Source data

--- START ---

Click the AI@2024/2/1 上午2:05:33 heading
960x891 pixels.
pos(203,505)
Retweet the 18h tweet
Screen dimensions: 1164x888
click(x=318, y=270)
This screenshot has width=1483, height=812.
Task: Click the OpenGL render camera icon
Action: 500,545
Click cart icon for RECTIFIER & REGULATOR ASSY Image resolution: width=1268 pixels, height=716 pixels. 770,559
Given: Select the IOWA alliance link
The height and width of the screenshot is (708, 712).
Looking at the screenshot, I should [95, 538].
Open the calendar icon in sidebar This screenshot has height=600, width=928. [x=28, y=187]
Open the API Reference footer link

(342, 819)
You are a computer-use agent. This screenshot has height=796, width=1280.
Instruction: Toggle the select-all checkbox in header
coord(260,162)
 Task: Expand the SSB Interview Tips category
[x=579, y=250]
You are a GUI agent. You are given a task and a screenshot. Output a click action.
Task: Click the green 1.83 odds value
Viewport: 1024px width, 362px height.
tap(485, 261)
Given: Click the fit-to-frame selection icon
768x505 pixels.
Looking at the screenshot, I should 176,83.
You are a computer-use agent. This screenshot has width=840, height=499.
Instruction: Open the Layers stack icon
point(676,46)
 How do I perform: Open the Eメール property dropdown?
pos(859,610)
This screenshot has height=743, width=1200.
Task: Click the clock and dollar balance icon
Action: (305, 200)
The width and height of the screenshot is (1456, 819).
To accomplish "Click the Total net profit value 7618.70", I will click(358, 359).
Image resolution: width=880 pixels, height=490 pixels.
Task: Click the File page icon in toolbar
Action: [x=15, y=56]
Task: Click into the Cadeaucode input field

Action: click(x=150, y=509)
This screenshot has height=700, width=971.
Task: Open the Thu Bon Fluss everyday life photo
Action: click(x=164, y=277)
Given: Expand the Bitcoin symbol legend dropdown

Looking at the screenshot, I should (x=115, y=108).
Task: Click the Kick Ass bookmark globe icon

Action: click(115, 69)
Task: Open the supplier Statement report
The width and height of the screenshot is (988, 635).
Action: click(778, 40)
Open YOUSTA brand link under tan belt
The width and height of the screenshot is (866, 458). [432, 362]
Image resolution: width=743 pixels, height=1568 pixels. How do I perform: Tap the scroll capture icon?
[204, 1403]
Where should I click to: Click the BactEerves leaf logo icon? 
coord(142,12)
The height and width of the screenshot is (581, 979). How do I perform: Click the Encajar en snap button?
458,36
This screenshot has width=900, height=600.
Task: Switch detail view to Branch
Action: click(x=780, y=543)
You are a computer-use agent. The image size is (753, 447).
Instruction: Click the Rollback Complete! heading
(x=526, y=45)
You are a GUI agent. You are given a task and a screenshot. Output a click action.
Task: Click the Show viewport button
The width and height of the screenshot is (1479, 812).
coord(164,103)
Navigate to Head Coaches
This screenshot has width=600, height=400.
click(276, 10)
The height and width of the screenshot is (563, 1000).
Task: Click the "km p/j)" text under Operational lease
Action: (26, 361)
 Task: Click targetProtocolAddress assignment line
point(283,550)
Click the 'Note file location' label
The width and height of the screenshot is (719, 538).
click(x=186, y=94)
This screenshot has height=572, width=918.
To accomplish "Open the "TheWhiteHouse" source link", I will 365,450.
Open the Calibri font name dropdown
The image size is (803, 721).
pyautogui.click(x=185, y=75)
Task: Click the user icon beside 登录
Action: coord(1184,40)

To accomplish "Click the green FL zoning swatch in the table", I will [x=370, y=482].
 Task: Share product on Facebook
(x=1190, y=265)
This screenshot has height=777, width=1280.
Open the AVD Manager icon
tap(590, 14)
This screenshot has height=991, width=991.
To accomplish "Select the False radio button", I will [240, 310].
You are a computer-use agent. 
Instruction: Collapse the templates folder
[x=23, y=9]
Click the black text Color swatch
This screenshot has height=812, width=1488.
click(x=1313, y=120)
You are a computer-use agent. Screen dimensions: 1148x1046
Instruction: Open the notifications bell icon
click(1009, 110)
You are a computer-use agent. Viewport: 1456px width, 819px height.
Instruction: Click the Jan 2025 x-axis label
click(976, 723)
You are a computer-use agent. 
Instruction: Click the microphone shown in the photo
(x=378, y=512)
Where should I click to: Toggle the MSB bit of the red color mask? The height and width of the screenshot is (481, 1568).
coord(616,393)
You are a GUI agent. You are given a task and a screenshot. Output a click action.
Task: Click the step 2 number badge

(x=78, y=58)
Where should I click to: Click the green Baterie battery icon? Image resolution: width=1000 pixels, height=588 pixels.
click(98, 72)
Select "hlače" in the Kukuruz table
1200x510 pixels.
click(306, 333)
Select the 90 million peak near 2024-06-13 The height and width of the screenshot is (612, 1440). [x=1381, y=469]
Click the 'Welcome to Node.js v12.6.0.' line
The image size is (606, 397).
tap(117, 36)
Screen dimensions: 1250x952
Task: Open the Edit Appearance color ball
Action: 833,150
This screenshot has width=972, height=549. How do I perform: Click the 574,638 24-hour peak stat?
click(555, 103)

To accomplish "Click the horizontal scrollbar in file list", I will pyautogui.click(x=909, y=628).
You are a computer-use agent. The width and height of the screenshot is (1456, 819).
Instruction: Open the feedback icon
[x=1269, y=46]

--- END ---

» **What is expected**
Please extract every line of the data above and reproduce each one verbatim.

» **Finished answer**
Click the AI@2024/2/1 上午2:05:33 heading
960x891 pixels.
pos(203,505)
Retweet the 18h tweet
Screen dimensions: 1164x888
click(x=318, y=270)
This screenshot has width=1483, height=812.
Task: Click the OpenGL render camera icon
Action: 500,545
Click cart icon for RECTIFIER & REGULATOR ASSY Image resolution: width=1268 pixels, height=716 pixels. 770,559
Given: Select the IOWA alliance link
The height and width of the screenshot is (708, 712).
Looking at the screenshot, I should [95, 538].
Open the calendar icon in sidebar This screenshot has height=600, width=928. [x=28, y=187]
Open the API Reference footer link

(342, 819)
You are a computer-use agent. This screenshot has height=796, width=1280.
Instruction: Toggle the select-all checkbox in header
coord(260,162)
 Task: Expand the SSB Interview Tips category
[x=579, y=250]
You are a GUI agent. You are given a task and a screenshot. Output a click action.
Task: Click the green 1.83 odds value
Viewport: 1024px width, 362px height.
tap(485, 261)
Given: Click the fit-to-frame selection icon
768x505 pixels.
Looking at the screenshot, I should 176,83.
You are a computer-use agent. This screenshot has width=840, height=499.
Instruction: Open the Layers stack icon
point(676,46)
 How do I perform: Open the Eメール property dropdown?
pos(859,610)
This screenshot has height=743, width=1200.
Task: Click the clock and dollar balance icon
Action: (305, 200)
The width and height of the screenshot is (1456, 819).
To accomplish "Click the Total net profit value 7618.70", I will click(358, 359).
Image resolution: width=880 pixels, height=490 pixels.
Task: Click the File page icon in toolbar
Action: [x=15, y=56]
Task: Click into the Cadeaucode input field

Action: click(x=150, y=509)
This screenshot has height=700, width=971.
Task: Open the Thu Bon Fluss everyday life photo
Action: click(x=164, y=277)
Given: Expand the Bitcoin symbol legend dropdown

Looking at the screenshot, I should (x=115, y=108).
Task: Click the Kick Ass bookmark globe icon

Action: click(115, 69)
Task: Open the supplier Statement report
The width and height of the screenshot is (988, 635).
Action: click(778, 40)
Open YOUSTA brand link under tan belt
The width and height of the screenshot is (866, 458). [432, 362]
Image resolution: width=743 pixels, height=1568 pixels. How do I perform: Tap the scroll capture icon?
[204, 1403]
Where should I click to: Click the BactEerves leaf logo icon? 
coord(142,12)
The height and width of the screenshot is (581, 979). How do I perform: Click the Encajar en snap button?
458,36
This screenshot has width=900, height=600.
Task: Switch detail view to Branch
Action: click(x=780, y=543)
You are a computer-use agent. The image size is (753, 447).
Instruction: Click the Rollback Complete! heading
(x=526, y=45)
You are a GUI agent. You are given a task and a screenshot. Output a click action.
Task: Click the Show viewport button
The width and height of the screenshot is (1479, 812).
coord(164,103)
Navigate to Head Coaches
This screenshot has width=600, height=400.
click(276, 10)
The height and width of the screenshot is (563, 1000).
Task: Click the "km p/j)" text under Operational lease
Action: (26, 361)
 Task: Click targetProtocolAddress assignment line
point(283,550)
Click the 'Note file location' label
The width and height of the screenshot is (719, 538).
click(x=186, y=94)
This screenshot has height=572, width=918.
To accomplish "Open the "TheWhiteHouse" source link", I will 365,450.
Open the Calibri font name dropdown
The image size is (803, 721).
pyautogui.click(x=185, y=75)
Task: Click the user icon beside 登录
Action: coord(1184,40)

To accomplish "Click the green FL zoning swatch in the table", I will [x=370, y=482].
 Task: Share product on Facebook
(x=1190, y=265)
This screenshot has height=777, width=1280.
Open the AVD Manager icon
tap(590, 14)
This screenshot has height=991, width=991.
To accomplish "Select the False radio button", I will [240, 310].
You are a computer-use agent. 
Instruction: Collapse the templates folder
[x=23, y=9]
Click the black text Color swatch
This screenshot has height=812, width=1488.
click(x=1313, y=120)
You are a computer-use agent. Screen dimensions: 1148x1046
Instruction: Open the notifications bell icon
click(1009, 110)
You are a computer-use agent. Viewport: 1456px width, 819px height.
Instruction: Click the Jan 2025 x-axis label
click(976, 723)
You are a computer-use agent. 
Instruction: Click the microphone shown in the photo
(x=378, y=512)
Where should I click to: Toggle the MSB bit of the red color mask? The height and width of the screenshot is (481, 1568).
coord(616,393)
You are a GUI agent. You are given a task and a screenshot. Output a click action.
Task: Click the step 2 number badge

(x=78, y=58)
Where should I click to: Click the green Baterie battery icon? Image resolution: width=1000 pixels, height=588 pixels.
click(98, 72)
Select "hlače" in the Kukuruz table
1200x510 pixels.
click(306, 333)
Select the 90 million peak near 2024-06-13 The height and width of the screenshot is (612, 1440). [x=1381, y=469]
Click the 'Welcome to Node.js v12.6.0.' line
The image size is (606, 397).
tap(117, 36)
Screen dimensions: 1250x952
Task: Open the Edit Appearance color ball
Action: 833,150
This screenshot has width=972, height=549. How do I perform: Click the 574,638 24-hour peak stat?
click(555, 103)

To accomplish "Click the horizontal scrollbar in file list", I will pyautogui.click(x=909, y=628).
You are a computer-use agent. The width and height of the screenshot is (1456, 819).
Instruction: Open the feedback icon
[x=1269, y=46]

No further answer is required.